DATA PROVIDED
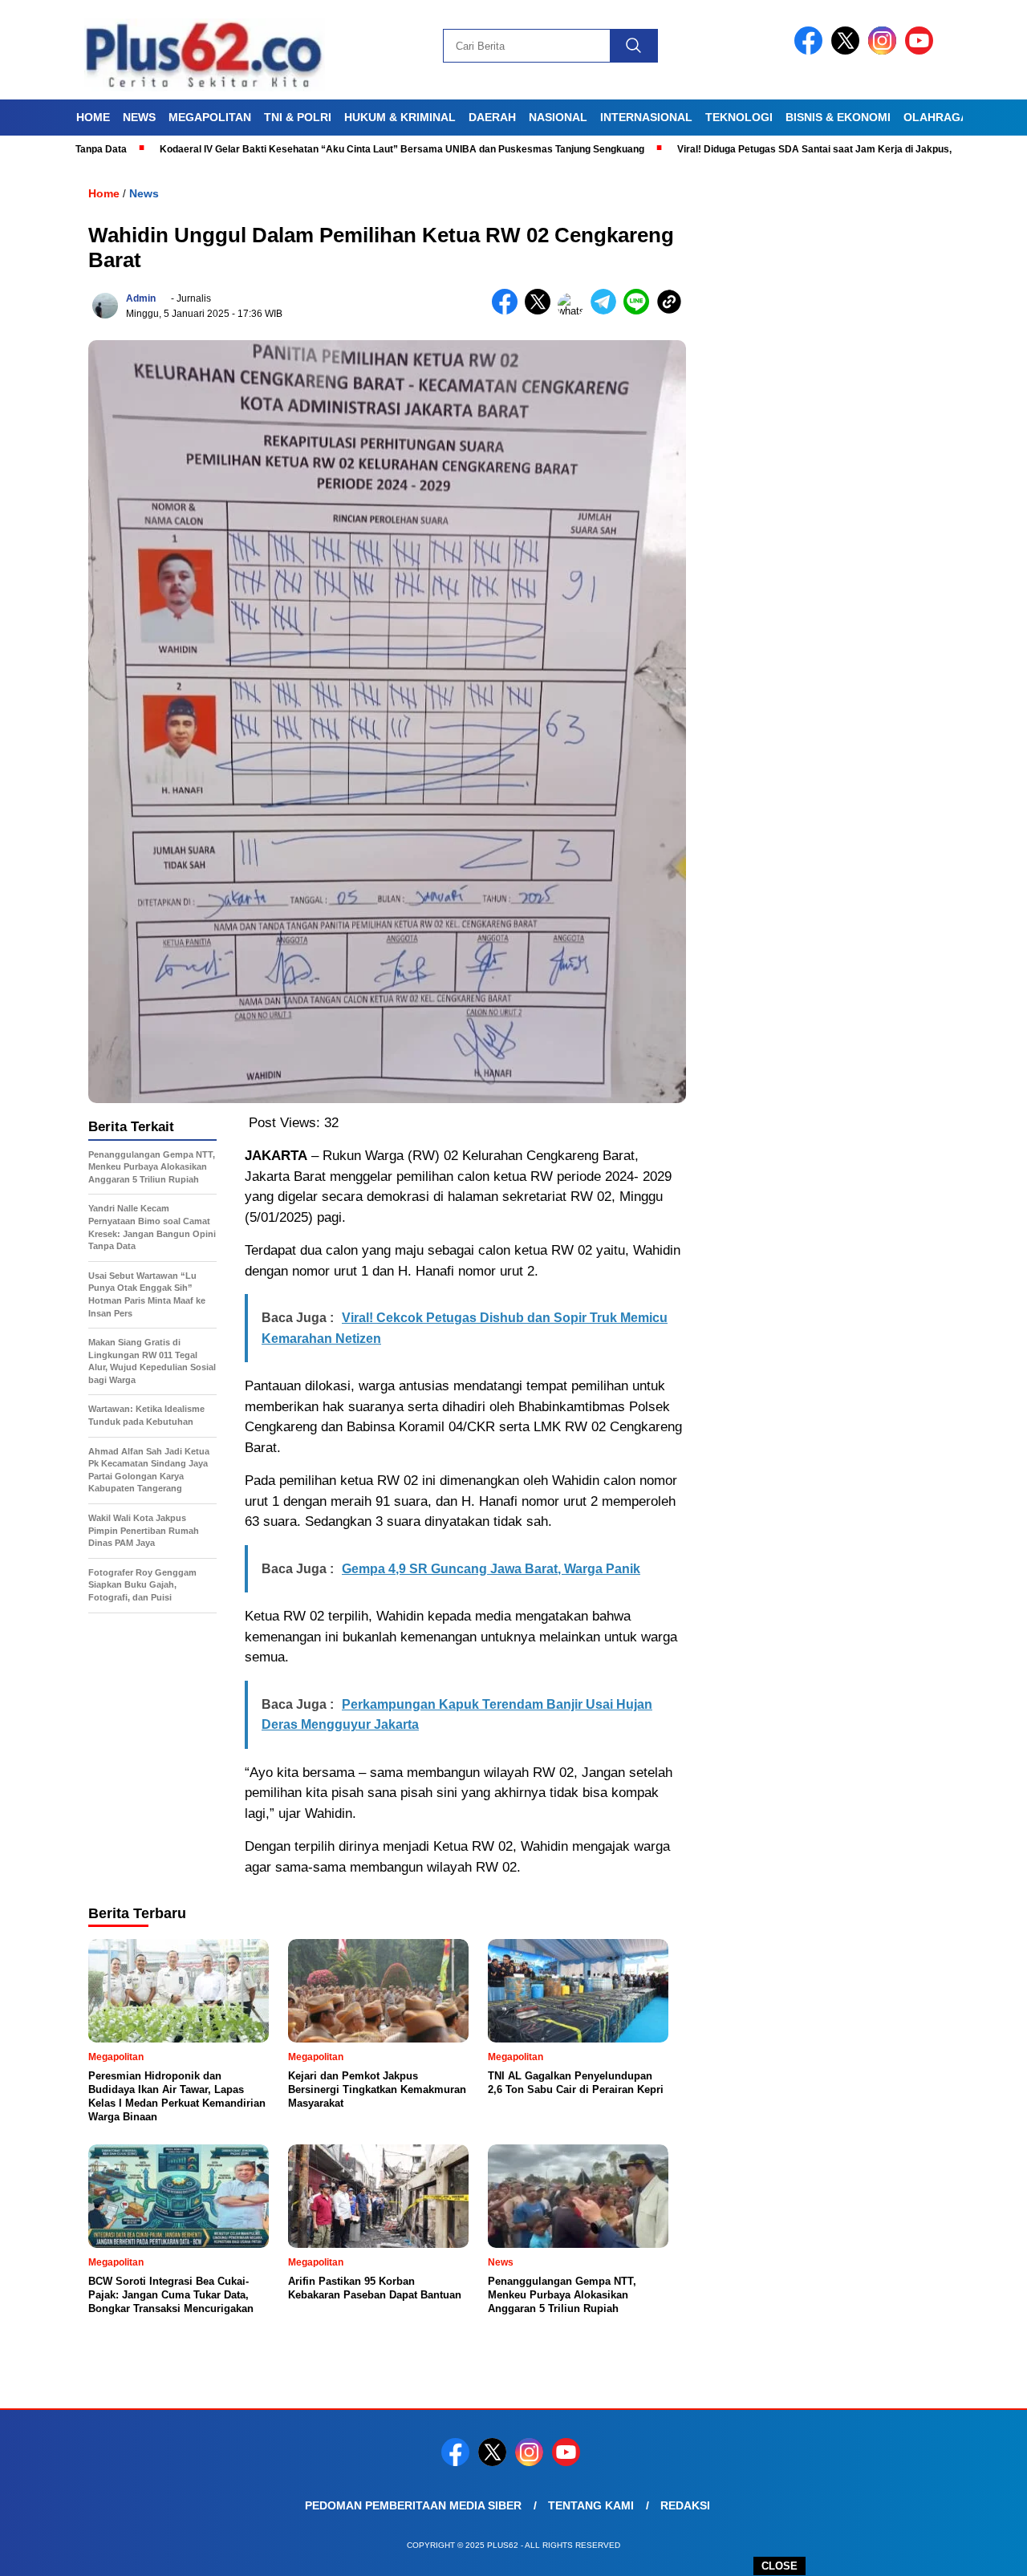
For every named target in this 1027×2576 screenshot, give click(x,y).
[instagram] (885, 51)
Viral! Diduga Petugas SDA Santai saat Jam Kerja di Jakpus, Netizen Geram (784, 149)
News (139, 117)
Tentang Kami (591, 2505)
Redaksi (685, 2505)
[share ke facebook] (508, 311)
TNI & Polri (297, 117)
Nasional (558, 117)
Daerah (492, 117)
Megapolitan (209, 117)
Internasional (646, 117)
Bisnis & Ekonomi (838, 117)
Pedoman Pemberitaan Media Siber (413, 2505)
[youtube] (922, 51)
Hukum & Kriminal (400, 117)
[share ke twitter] (541, 311)
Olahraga (935, 117)
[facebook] (811, 51)
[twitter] (848, 51)
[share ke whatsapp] (574, 311)
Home (93, 117)
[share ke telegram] (607, 311)
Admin (141, 298)
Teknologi (739, 117)
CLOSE (779, 2566)
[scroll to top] (983, 2551)
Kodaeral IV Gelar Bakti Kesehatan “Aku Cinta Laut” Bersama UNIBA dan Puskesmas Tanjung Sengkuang (337, 149)
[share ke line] (639, 311)
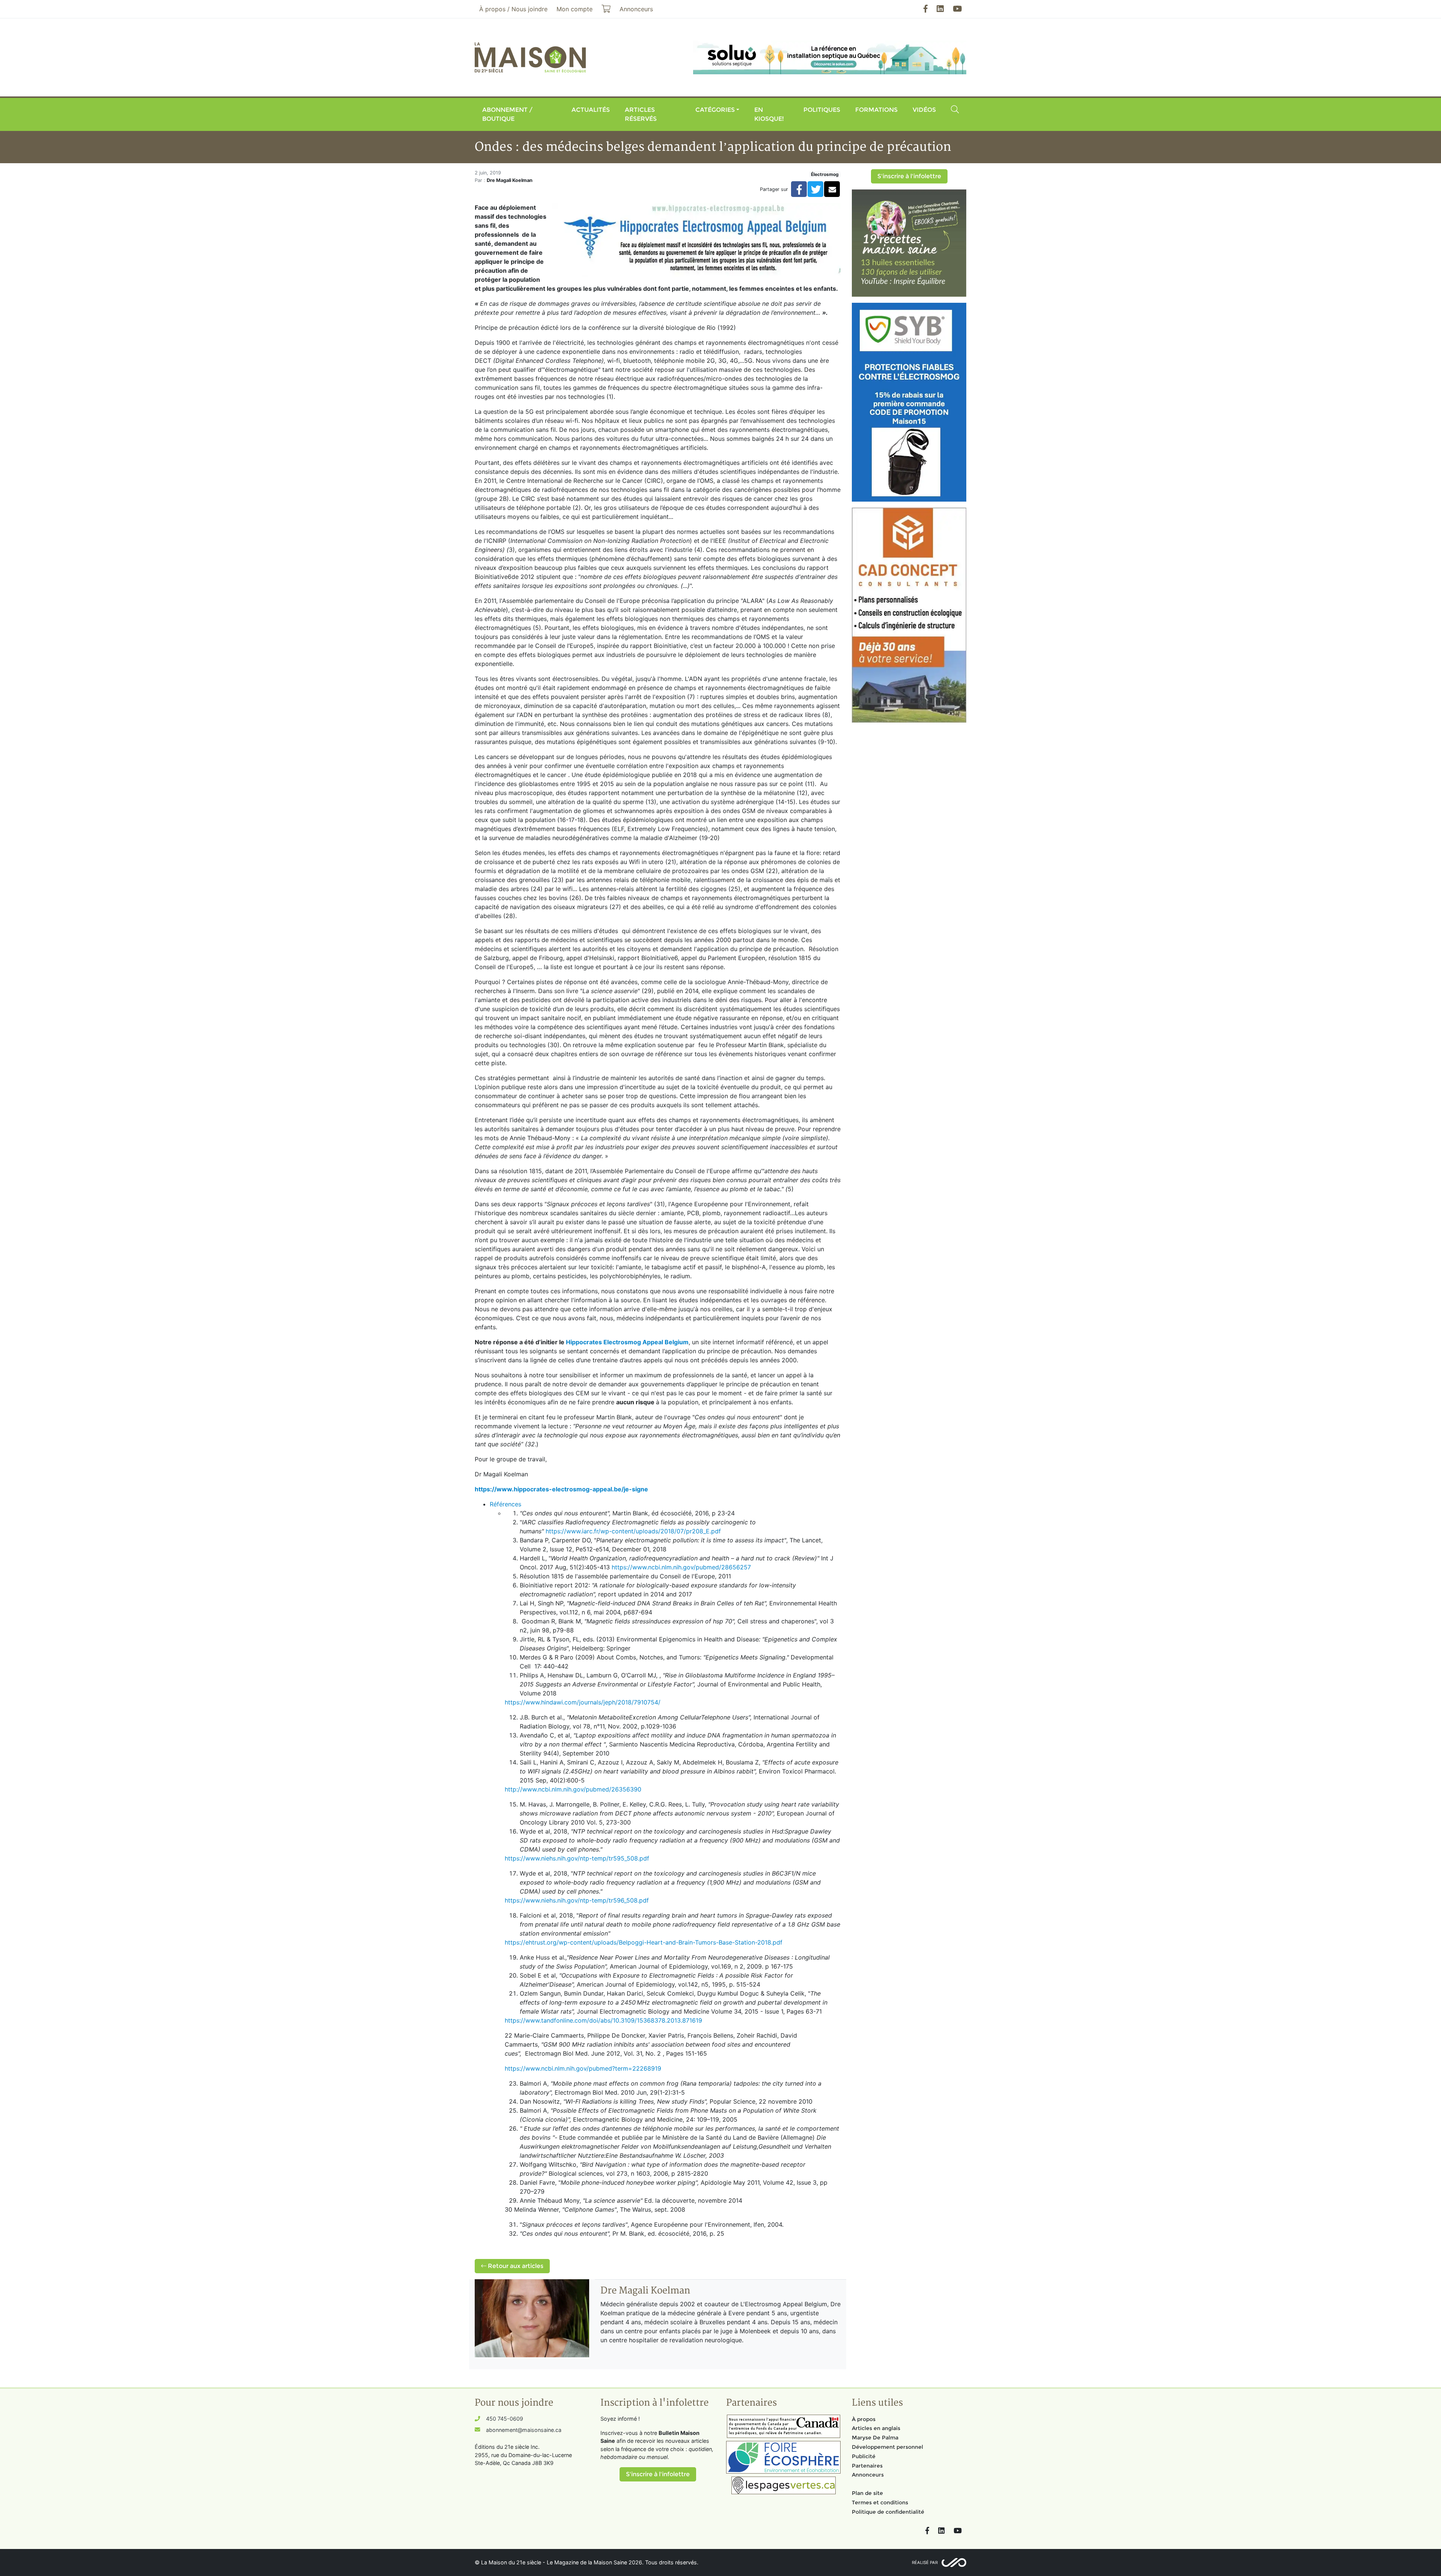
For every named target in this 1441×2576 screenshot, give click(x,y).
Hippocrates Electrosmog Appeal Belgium (627, 1342)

REQUIREMENT
Any picture among the entries must be skipped; copy all else exactly.

EXERCISE ANSWER
For every named target in this 1027×2576 screenshot, give click(x,y).
[instagram] (885, 51)
Viral! Diduga Petugas SDA Santai saat Jam Kerja di Jakpus, Netizen Geram (784, 149)
News (139, 117)
Tentang Kami (591, 2505)
Redaksi (685, 2505)
[share ke facebook] (508, 311)
TNI & Polri (297, 117)
Nasional (558, 117)
Daerah (492, 117)
Megapolitan (209, 117)
Internasional (646, 117)
Bisnis & Ekonomi (838, 117)
Pedoman Pemberitaan Media Siber (413, 2505)
[youtube] (922, 51)
Hukum & Kriminal (400, 117)
[share ke twitter] (541, 311)
Olahraga (935, 117)
[facebook] (811, 51)
[twitter] (848, 51)
[share ke whatsapp] (574, 311)
Home (93, 117)
[share ke telegram] (607, 311)
Admin (141, 298)
Teknologi (739, 117)
CLOSE (779, 2566)
[scroll to top] (983, 2551)
Kodaeral IV Gelar Bakti Kesehatan “Aku Cinta Laut” Bersama UNIBA dan Puskesmas Tanjung Sengkuang (337, 149)
[share ke line] (639, 311)
For every named target in this 1441×2576 screenshot, give click(x,y).
Hippocrates Electrosmog Appeal Belgium (627, 1342)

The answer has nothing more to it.